-------- DATASET ENTRIES --------

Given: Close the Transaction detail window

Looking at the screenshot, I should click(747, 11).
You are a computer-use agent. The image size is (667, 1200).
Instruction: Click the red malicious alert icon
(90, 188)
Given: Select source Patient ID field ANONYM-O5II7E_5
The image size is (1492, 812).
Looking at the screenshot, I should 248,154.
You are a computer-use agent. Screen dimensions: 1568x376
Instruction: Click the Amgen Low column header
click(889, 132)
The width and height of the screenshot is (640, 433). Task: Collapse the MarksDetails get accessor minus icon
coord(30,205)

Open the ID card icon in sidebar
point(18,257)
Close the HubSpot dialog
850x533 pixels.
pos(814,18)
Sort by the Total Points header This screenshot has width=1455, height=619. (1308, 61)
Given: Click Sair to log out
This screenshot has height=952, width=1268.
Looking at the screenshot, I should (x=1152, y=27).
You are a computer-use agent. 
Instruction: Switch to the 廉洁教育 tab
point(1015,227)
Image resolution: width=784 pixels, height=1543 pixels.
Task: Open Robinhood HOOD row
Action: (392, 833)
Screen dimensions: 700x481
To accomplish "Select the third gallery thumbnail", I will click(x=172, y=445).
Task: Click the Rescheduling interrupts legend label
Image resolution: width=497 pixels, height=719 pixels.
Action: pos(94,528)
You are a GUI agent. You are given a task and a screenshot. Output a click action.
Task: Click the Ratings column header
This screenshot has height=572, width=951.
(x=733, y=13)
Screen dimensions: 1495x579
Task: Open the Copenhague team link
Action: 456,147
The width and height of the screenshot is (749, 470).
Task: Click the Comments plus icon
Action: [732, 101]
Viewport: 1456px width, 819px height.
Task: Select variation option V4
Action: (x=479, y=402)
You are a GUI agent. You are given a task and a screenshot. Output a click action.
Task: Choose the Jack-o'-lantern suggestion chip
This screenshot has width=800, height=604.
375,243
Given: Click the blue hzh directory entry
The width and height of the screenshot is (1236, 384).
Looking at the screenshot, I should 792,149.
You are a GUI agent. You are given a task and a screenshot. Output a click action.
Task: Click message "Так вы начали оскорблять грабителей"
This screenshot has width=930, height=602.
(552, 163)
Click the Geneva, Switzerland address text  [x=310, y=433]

--------

WHAT THE TASK ASKS. When you reach the line containing "This screenshot has width=930, height=602." in the data above, retype it and each line after it through the final one, exactly as written.

SOLUTION TO THE EXERCISE.
This screenshot has width=930, height=602.
(552, 163)
Click the Geneva, Switzerland address text  [x=310, y=433]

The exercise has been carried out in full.